In this regard, I believe that the recent criticism in some sections of the media of the government’s financial loans to Sao Tome and Principe and Ghana, demonstrated the need for the Ministry of Foreign Affairs to radically reappraise its approach to the issue of information dissemination. It can do this without compromising the age-old tradition that confidentiality is necessary for delicate negotiations in the conduct of foreign policy.

Let me now turn to the presenters of papers in this retreat. I am sure that they will roam and range widely in order to capture all the areas of our foreign policy. There will, I expect, be suggestions of reversal of step in some areas, and of more forward movement in other areas. We may for example in the light of current international environment, need to discuss extensively the role of oil and gas in our foreign policy.

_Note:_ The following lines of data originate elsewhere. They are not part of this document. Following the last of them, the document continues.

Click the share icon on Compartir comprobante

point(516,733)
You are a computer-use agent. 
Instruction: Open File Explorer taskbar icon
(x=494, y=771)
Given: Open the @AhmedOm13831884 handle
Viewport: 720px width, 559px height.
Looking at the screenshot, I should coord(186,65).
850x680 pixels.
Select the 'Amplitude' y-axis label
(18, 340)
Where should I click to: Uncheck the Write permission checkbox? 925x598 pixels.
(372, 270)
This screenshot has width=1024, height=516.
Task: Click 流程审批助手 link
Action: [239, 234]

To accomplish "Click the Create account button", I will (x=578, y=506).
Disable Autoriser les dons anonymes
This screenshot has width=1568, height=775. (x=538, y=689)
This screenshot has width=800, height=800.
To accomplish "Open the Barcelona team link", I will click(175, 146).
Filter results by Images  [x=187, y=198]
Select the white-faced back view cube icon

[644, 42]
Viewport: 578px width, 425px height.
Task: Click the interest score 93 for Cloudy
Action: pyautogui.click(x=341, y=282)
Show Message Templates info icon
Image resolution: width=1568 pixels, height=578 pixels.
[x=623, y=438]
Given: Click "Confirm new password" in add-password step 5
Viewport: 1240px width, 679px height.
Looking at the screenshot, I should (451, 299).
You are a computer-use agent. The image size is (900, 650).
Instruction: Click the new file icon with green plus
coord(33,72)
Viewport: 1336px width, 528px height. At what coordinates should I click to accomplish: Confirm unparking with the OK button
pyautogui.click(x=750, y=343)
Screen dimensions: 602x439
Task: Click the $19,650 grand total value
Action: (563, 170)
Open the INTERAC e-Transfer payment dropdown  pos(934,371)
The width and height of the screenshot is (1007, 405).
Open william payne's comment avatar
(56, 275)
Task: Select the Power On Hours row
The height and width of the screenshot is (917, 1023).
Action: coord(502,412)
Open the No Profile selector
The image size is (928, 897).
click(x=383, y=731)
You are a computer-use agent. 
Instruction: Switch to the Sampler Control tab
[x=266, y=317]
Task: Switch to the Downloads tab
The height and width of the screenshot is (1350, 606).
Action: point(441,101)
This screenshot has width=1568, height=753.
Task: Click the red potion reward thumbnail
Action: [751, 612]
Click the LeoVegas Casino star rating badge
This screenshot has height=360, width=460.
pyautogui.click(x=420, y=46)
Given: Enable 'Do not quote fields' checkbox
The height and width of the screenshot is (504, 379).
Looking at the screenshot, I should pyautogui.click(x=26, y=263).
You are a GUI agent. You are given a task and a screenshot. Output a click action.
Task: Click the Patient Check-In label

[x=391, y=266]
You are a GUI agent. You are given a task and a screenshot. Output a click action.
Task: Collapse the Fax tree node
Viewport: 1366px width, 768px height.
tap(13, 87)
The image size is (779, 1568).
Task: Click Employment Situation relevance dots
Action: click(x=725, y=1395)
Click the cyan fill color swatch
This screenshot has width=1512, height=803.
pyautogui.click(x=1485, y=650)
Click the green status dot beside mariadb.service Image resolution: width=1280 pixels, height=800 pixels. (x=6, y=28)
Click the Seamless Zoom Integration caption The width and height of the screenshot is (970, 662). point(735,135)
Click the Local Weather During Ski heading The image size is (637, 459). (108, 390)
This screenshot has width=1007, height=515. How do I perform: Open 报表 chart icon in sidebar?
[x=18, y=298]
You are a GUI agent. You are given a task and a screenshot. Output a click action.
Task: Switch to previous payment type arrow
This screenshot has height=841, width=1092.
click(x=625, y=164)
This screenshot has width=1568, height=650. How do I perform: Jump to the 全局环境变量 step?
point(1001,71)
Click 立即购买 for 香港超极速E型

It will of course be recognised that at the end of the day, our country has enduring national interests, which will always remain no matter who is in government. Our international affairs research institutions are expected to provide ongoing analyses of the permanent national interests which are to be pursued by our foreign policy.

To give one example, there must be constant analyses of Nigeria’s interest in the various international conventions and treaties which the country is called upon to sign. Such analyses will determine not just whether or not to sign, but more particularly, the directions our negotiators should take in the bargaining that usually precedes the signing of the instrument concerned.

Before I come to my final point, I would like to mention the issue of responsibility for formulating and implementing foreign policy in an executive presidential democracy such as we have. It is a subject on which our legal minds might have differing interpretations of our constitutional provisions.

However, precedents in other similarly governed countries and the merits of the case, in my view, leave the responsibility of foreign policy squarely to the Executive.

My final point is that foreign policy has a huge financial cost. It is not cheap. Embassies have to be adequately funded and in hard currency. We cannot afford to be indifferent to the financial situation of our Foreign Ministry at home and our diplomatic missions abroad. A poorly funded foreign policy infrastructure undermines not only our image, but also whatever we are trying to do. But we must also stress the need for judicious management, at home and abroad, of resources when these have been adequately provided.

Mr. President, Distinguished Ladies and Gentlemen, I would like to end my remarks with the expression of confidence that this exercise will benefit both those in government who have the task of formulating and executing our foreign policy, as well as the rest of our people who though not in government, are nevertheless the real stakeholders in the success or failure of our nation’s foreign relations.

• Excerpts of the speech by Chief Emeka Anyaoku (cfr) at the opening session of the Foreign Policy Retreat by the Presidential Advisory Council on International Affairs, at the Presidential Villa, Abuja.